Turgut et al. published one Ossified chronic subdural hematoma 12).
A 22-year-old male who had presented with severe headache consequent to brain compression caused by bifronto-parieto-temporal ossified subdural hematoma. We evaluated our method and surgical intervention in the light of the literature. The question whether the ossified membrane should be excised or not excised in these cases is a matter of controversy. They think that an ossified membrane causing an armored brain appearance should be excised in symptomatic, young patients with prominent cerebral compression. During this dissection, the relatively thickened arachnoid mater provides a safe border 13).
A 67-year-old man presented with headache, dysphasia, and left-sided hemiparesis. Routine skull x-ray showed a huge calcification extending from the frontal to the parietal regions in the right side. CT and MRI scan revealed a huge ossified SDH covering the right hemisphere. Right frontoparietal craniotomy was performed and the ossified SDH was completely removed. Severe adhesion was noticed between the pia mater and the inner surface of the ossified mass. The subdural mass had ossified hard outer and inner rims and a soft central part. The postoperative course was uneventful and 3 months after the operation, the patient was neurologically intact. The authors report the successful treatment of a patient with a huge ossified SDH covering the right hemisphere. Careful dissection and total removal are needed in such symptomatic cases to avoid cortical injury and to improve results 14).
A 24-year-old man with a history of tonic-clonic convulsions since 7 months of age was admitted because of increasing frequency and duration of seizures. Computed tomography and magnetic resonance imaging demonstrated a fusiform extra-axial lesion just above the tentorium and adjacent to the cerebral falx. A calcified and ossified chronic subdural hematoma was noted and was almost completely removed by craniotomy. Better seizure control was achieved by the removal of the calcified chronic subdural hematoma. Calcified subdural hematoma, calcified epidural hematoma, calcified empyema, meningioma, calcified arachnoid cyst, and calcified convexity of the dura mater with acute epidural hematoma should be considered for the differential diagnosis of an extra-axial calcified lesion 15).

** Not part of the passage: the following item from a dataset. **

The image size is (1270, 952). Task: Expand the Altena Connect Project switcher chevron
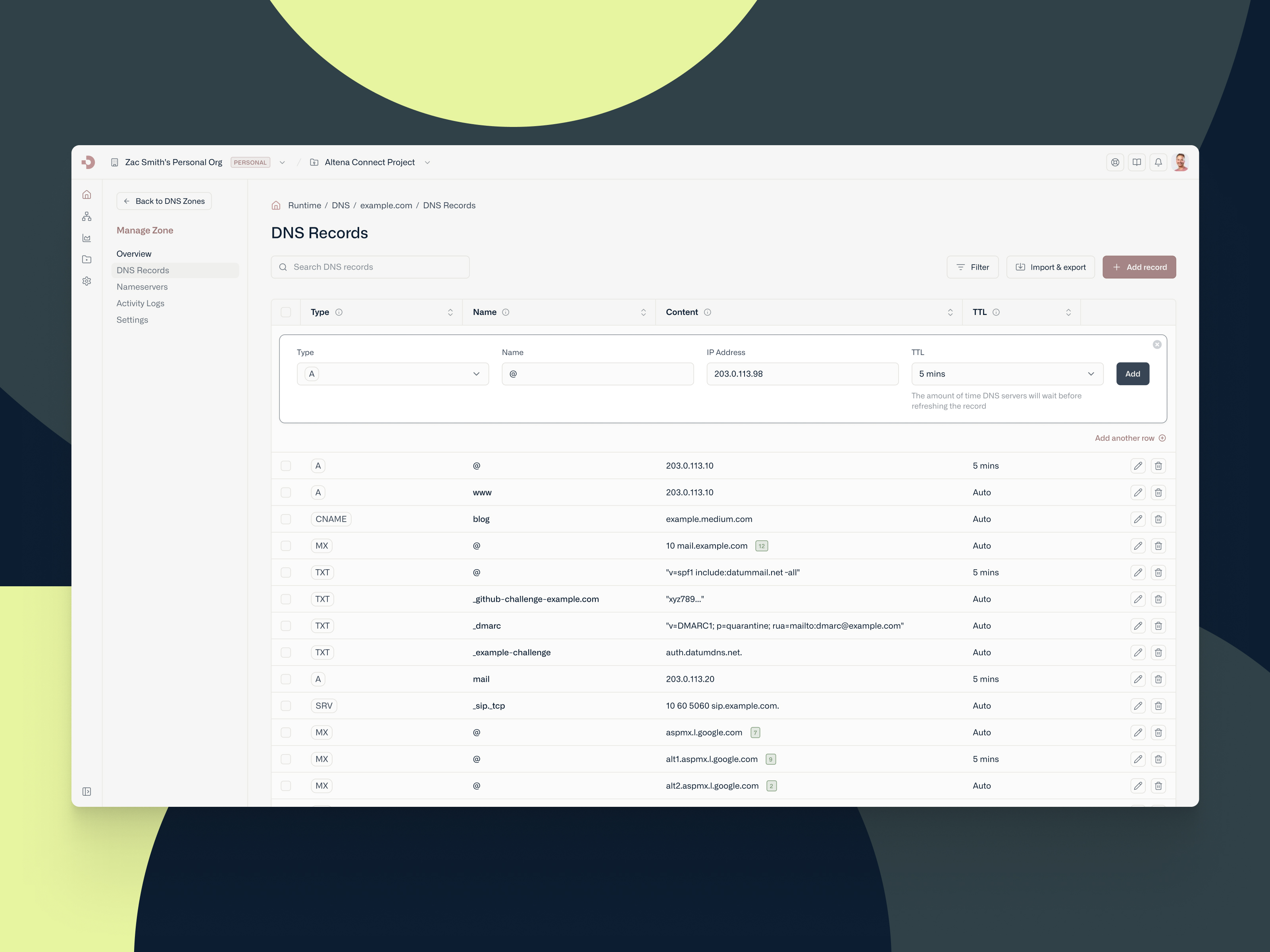coord(427,162)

Turgut et al. reported the successful removal of an ossified crust-like chronic subdural hematoma (SDH) covering the hemisphere in a 16-year-old boy. In this article, the importance of the surgical approach is stressed, and the rarity of this condition in the neurosurgical literature is also outlined 16).
A case of ossified chronic subdural hematoma is presented in a 13-year-old male in whom the mass was surgically removed. His neurological deficits continued afterward but were less severe 17).